Nach Neuausrichtung

Conergy macht im ersten Halbjahr mehr Verluste

Das finanziell angeschlagene Hamburger Solarunternehmen Conergy hat im ersten Halbjahr des laufenden Geschäftsjahres seine Verluste ausgeweitet. Der Fehlbetrag nach Steuern sei von 32 Millionen Euro im Vorjahreszeitraum auf 59 Millionen gestiegen, wie das im TecDAX notierte Unternehmen heute mitteilte.

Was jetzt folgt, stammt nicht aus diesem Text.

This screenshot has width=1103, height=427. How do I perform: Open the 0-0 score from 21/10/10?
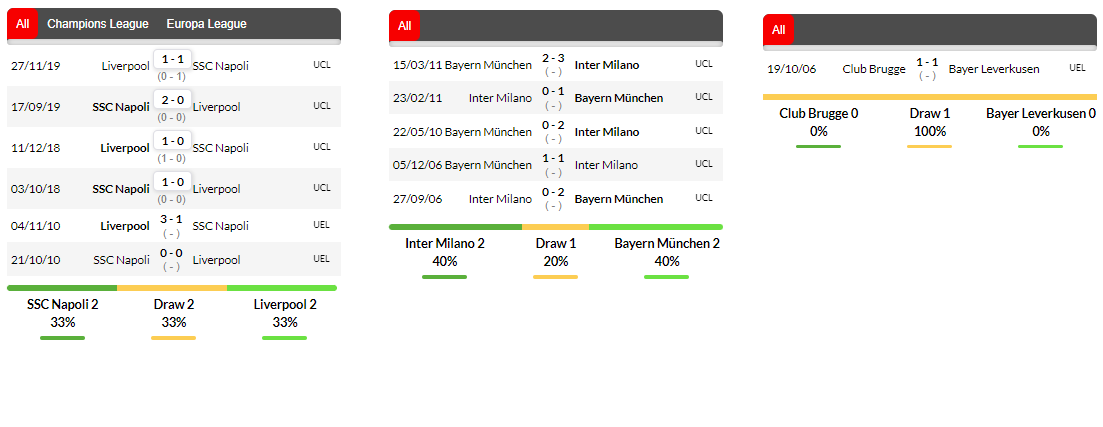pos(172,254)
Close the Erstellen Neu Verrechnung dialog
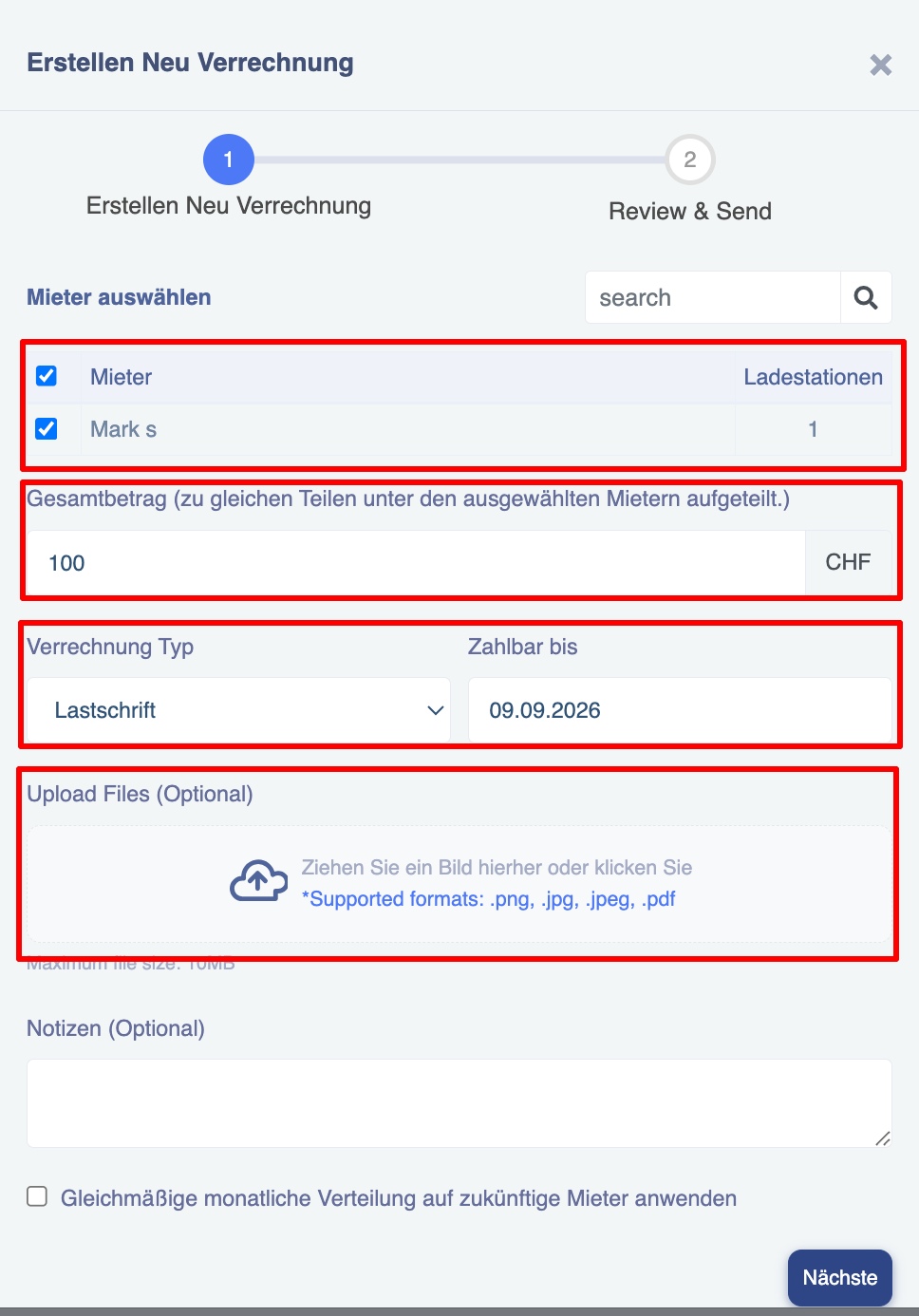Screen dimensions: 919x1316 pos(881,65)
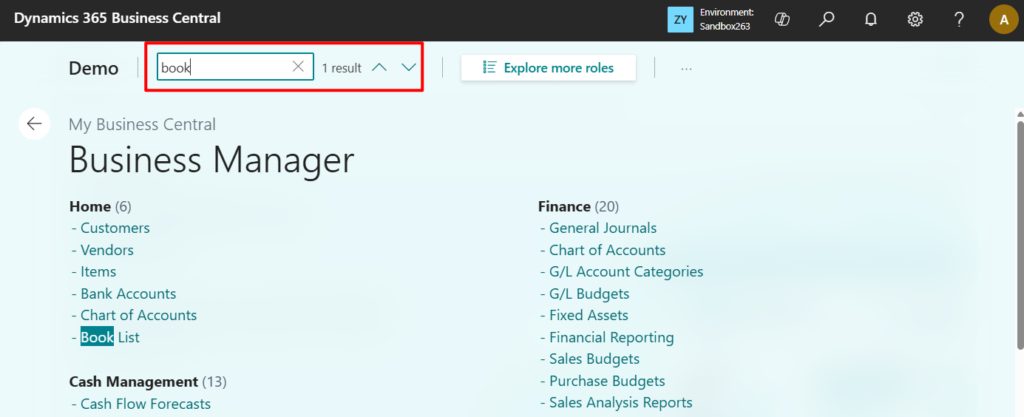Open the notifications bell
1024x417 pixels.
(871, 19)
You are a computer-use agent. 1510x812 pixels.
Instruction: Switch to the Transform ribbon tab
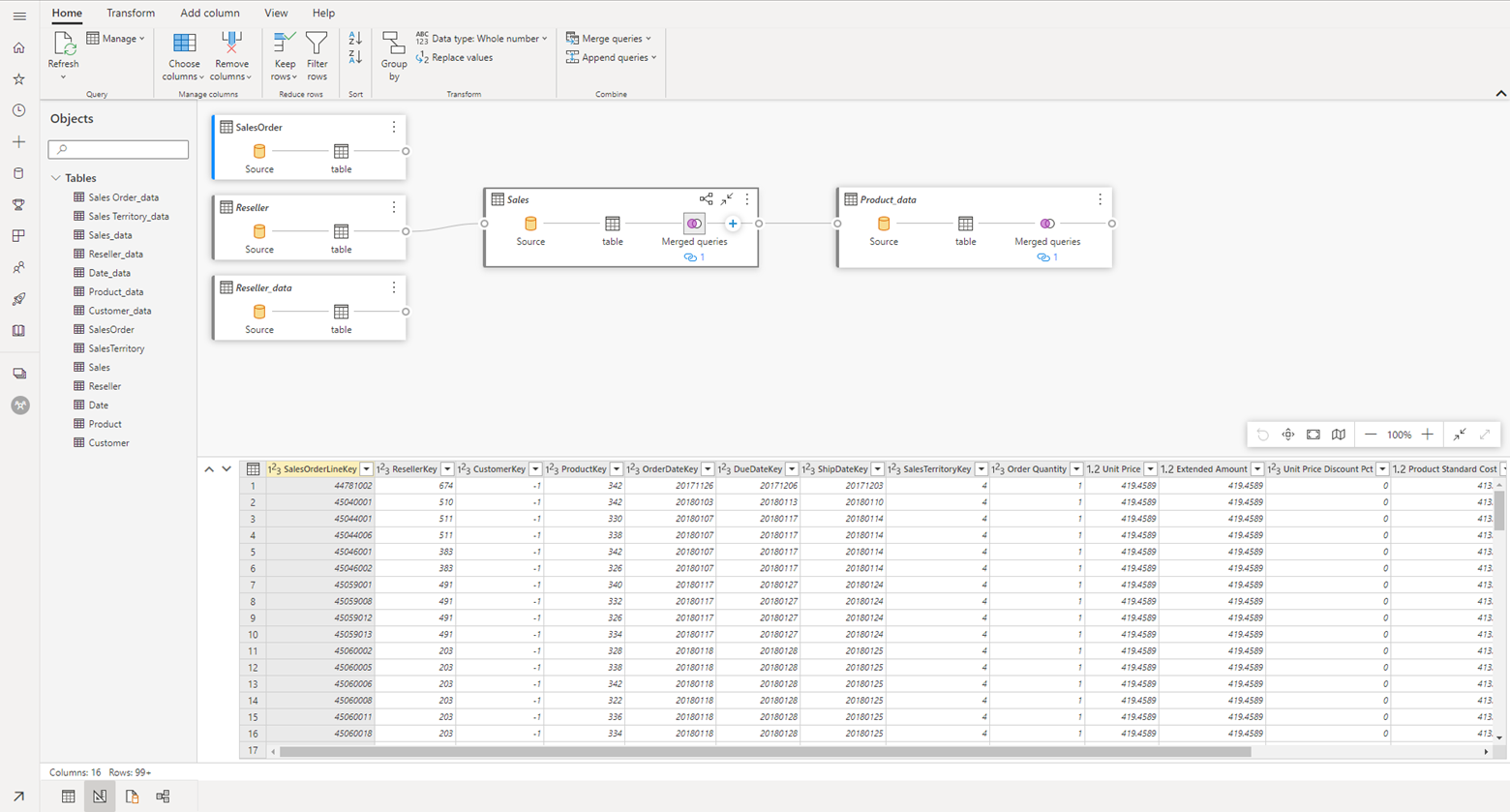pos(131,13)
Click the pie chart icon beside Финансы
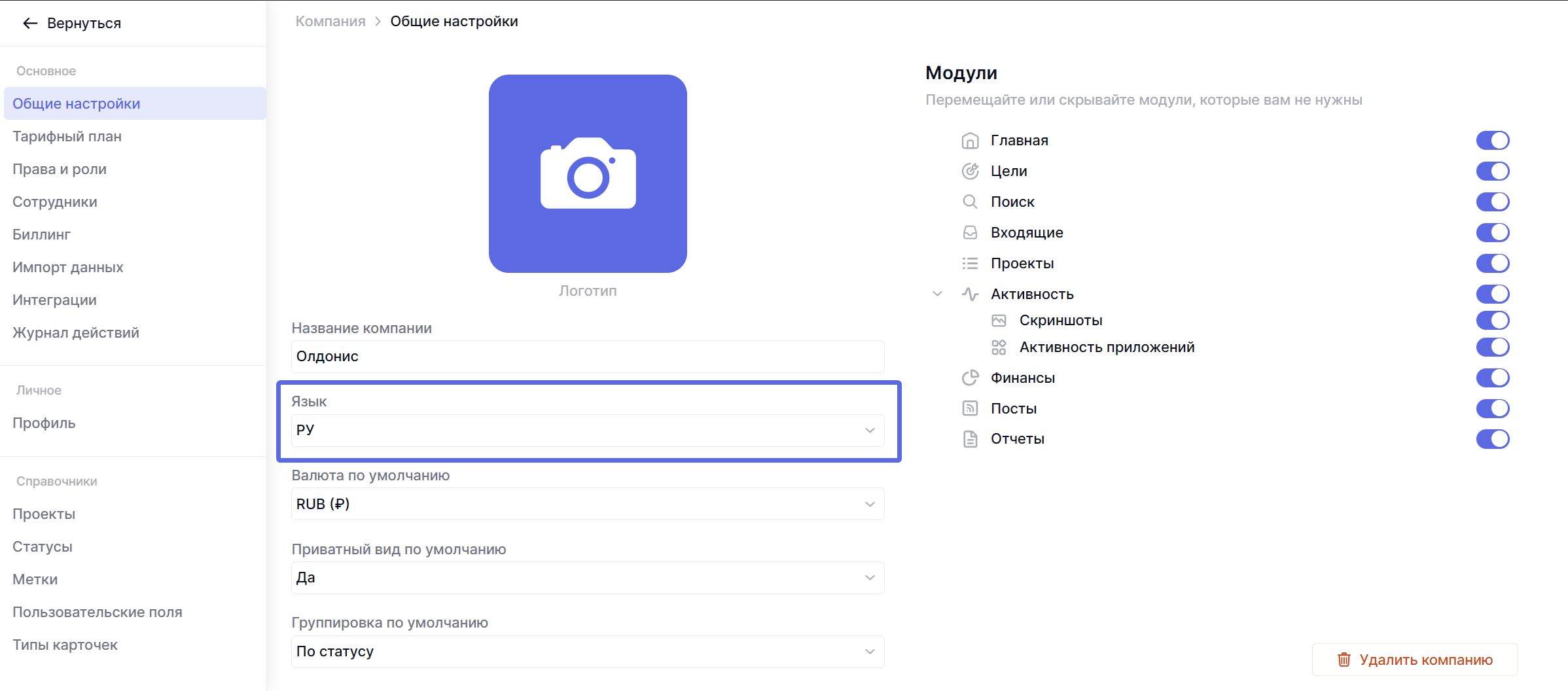Screen dimensions: 1568x691 [970, 378]
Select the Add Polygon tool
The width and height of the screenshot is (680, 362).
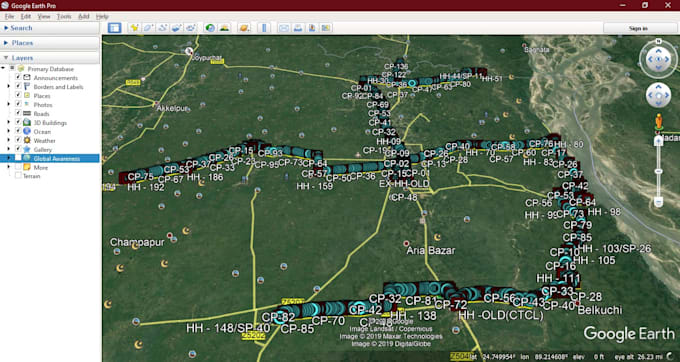pos(148,28)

Hochspannungsmasten© Günter Menzl / Fotolia.com

Hamburg (ddp.djn/sm) - Vor allem höhere Zinsaufwendungen sowie ein geringerer Beitrag aus latenten Steuern hätten zu den gestiegenen Verlusten geführt. Das Ergebnis vor Zinsen und Steuern (Ebit) verbesserte sich von minus 48 Millionen Euro auf minus 33 Millionen Euro.

Nach Conergy-Angaben legte das Unternehmen vor allem beim Umsatz zu. Die Erlöse stiegen von Januar bis Juni um 87 Prozent auf 582 Millionen Euro. "Wir haben bei unserer Neuausrichtung gute Fortschritte gemacht und - was ich für ebenso wichtig halte - beachtliche Markterfolge erzielt", sagte Dieter Ammer, der seit 1. August ordentlicher Conergy-Vorstandsvorsitzender ist. Nach neun Monaten Restrukturierung stehe das Unternehmen wesentlich "straffer und dynamischer" da. Mit der bevorstehenden Kapitalerhöhung wolle Conergy die hohe Zinsbelastung deutlich reduzieren und Mittel für weiteres Wachstum im kommenden Jahr sowie in 2010 generieren.

Die Aktionäre des Unternehmens sollen früheren Medienberichten zufolge am 28. August auf der Hauptversammlung über die geplante Kapitalerhöhung in Höhe von 450 Millionen Euro abstimmen. Erst im November vergangenen Jahres wurde bekannt, dass sich das Unternehmen in finanziellen Schwierigkeiten befindet. 2007 hatte der Verlust nach Steuern aufgrund von Sanierungskosten und Abschreibungen bei 248 Millionen Euro gelegen.